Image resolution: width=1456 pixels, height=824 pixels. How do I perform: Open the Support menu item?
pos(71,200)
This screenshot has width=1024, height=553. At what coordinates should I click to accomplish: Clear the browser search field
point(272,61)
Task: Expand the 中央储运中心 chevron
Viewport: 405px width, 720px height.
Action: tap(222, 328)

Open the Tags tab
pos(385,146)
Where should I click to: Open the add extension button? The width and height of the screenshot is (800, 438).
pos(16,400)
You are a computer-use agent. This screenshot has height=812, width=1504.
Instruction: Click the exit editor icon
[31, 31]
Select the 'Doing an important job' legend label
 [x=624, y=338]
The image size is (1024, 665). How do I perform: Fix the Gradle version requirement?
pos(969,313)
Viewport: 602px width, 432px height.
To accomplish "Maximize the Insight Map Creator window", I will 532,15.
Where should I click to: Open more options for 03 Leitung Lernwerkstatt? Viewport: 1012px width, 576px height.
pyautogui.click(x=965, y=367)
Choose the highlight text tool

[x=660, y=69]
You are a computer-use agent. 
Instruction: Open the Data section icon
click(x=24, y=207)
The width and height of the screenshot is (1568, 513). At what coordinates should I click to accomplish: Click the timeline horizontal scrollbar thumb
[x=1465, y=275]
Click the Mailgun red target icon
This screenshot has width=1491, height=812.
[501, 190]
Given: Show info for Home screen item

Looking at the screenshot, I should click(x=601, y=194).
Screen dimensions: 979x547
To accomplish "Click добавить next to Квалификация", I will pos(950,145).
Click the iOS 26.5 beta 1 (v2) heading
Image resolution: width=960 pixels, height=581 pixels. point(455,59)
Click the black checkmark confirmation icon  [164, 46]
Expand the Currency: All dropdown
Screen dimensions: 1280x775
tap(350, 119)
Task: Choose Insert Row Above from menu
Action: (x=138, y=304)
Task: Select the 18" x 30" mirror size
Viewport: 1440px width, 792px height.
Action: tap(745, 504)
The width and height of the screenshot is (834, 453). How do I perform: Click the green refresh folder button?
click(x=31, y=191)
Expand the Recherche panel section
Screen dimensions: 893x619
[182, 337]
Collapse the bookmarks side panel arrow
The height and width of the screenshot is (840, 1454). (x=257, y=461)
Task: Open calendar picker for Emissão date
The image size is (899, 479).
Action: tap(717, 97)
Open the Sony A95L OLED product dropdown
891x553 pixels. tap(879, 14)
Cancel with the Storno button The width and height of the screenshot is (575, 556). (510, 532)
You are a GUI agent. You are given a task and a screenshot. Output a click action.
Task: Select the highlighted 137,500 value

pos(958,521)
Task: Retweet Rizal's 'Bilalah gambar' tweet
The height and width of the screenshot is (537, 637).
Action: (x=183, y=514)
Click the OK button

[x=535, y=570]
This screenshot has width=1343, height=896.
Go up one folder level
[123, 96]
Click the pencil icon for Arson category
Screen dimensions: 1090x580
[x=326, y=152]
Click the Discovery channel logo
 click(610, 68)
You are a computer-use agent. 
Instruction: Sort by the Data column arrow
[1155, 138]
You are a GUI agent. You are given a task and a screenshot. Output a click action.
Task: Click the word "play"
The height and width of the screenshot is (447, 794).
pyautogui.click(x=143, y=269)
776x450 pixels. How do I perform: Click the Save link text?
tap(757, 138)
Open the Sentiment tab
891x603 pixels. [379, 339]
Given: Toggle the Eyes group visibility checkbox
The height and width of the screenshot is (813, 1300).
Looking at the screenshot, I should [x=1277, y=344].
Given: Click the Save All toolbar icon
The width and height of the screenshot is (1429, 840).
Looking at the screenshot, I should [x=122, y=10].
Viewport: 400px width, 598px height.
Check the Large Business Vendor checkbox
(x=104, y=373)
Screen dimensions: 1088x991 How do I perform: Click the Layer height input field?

THE TASK ▸ Print the entries again so that each one matches exactly.

EXERCISE SOLUTION ▸
Image resolution: width=1456 pixels, height=824 pixels. How do I perform: Open the Support menu item?
pos(71,200)
This screenshot has width=1024, height=553. At what coordinates should I click to accomplish: Clear the browser search field
point(272,61)
Task: Expand the 中央储运中心 chevron
Viewport: 405px width, 720px height.
Action: tap(222, 328)

Open the Tags tab
pos(385,146)
Where should I click to: Open the add extension button? The width and height of the screenshot is (800, 438).
pos(16,400)
You are a computer-use agent. This screenshot has height=812, width=1504.
Instruction: Click the exit editor icon
[31, 31]
Select the 'Doing an important job' legend label
 [x=624, y=338]
The image size is (1024, 665). How do I perform: Fix the Gradle version requirement?
pos(969,313)
Viewport: 602px width, 432px height.
To accomplish "Maximize the Insight Map Creator window", I will 532,15.
Where should I click to: Open more options for 03 Leitung Lernwerkstatt? Viewport: 1012px width, 576px height.
pyautogui.click(x=965, y=367)
Choose the highlight text tool

[x=660, y=69]
You are a computer-use agent. 
Instruction: Open the Data section icon
click(x=24, y=207)
The width and height of the screenshot is (1568, 513). At what coordinates should I click to accomplish: Click the timeline horizontal scrollbar thumb
[x=1465, y=275]
Click the Mailgun red target icon
This screenshot has width=1491, height=812.
[501, 190]
Given: Show info for Home screen item

Looking at the screenshot, I should click(x=601, y=194).
Screen dimensions: 979x547
To accomplish "Click добавить next to Квалификация", I will pos(950,145).
Click the iOS 26.5 beta 1 (v2) heading
Image resolution: width=960 pixels, height=581 pixels. point(455,59)
Click the black checkmark confirmation icon  [164, 46]
Expand the Currency: All dropdown
Screen dimensions: 1280x775
tap(350, 119)
Task: Choose Insert Row Above from menu
Action: (x=138, y=304)
Task: Select the 18" x 30" mirror size
Viewport: 1440px width, 792px height.
Action: tap(745, 504)
The width and height of the screenshot is (834, 453). How do I perform: Click the green refresh folder button?
click(x=31, y=191)
Expand the Recherche panel section
Screen dimensions: 893x619
[182, 337]
Collapse the bookmarks side panel arrow
The height and width of the screenshot is (840, 1454). (x=257, y=461)
Task: Open calendar picker for Emissão date
The image size is (899, 479).
Action: tap(717, 97)
Open the Sony A95L OLED product dropdown
891x553 pixels. tap(879, 14)
Cancel with the Storno button The width and height of the screenshot is (575, 556). (510, 532)
You are a GUI agent. You are given a task and a screenshot. Output a click action.
Task: Select the highlighted 137,500 value

pos(958,521)
Task: Retweet Rizal's 'Bilalah gambar' tweet
The height and width of the screenshot is (537, 637).
Action: (x=183, y=514)
Click the OK button

[x=535, y=570]
This screenshot has width=1343, height=896.
Go up one folder level
[123, 96]
Click the pencil icon for Arson category
Screen dimensions: 1090x580
[x=326, y=152]
Click the Discovery channel logo
 click(610, 68)
You are a computer-use agent. 
Instruction: Sort by the Data column arrow
[1155, 138]
You are a GUI agent. You are given a task and a screenshot. Output a click action.
Task: Click the word "play"
The height and width of the screenshot is (447, 794).
pyautogui.click(x=143, y=269)
776x450 pixels. How do I perform: Click the Save link text?
tap(757, 138)
Open the Sentiment tab
891x603 pixels. [379, 339]
Given: Toggle the Eyes group visibility checkbox
The height and width of the screenshot is (813, 1300).
Looking at the screenshot, I should [x=1277, y=344].
Given: Click the Save All toolbar icon
The width and height of the screenshot is (1429, 840).
Looking at the screenshot, I should [x=122, y=10].
Viewport: 400px width, 598px height.
Check the Large Business Vendor checkbox
(x=104, y=373)
Screen dimensions: 1088x991 How do I perform: Click the Layer height input field?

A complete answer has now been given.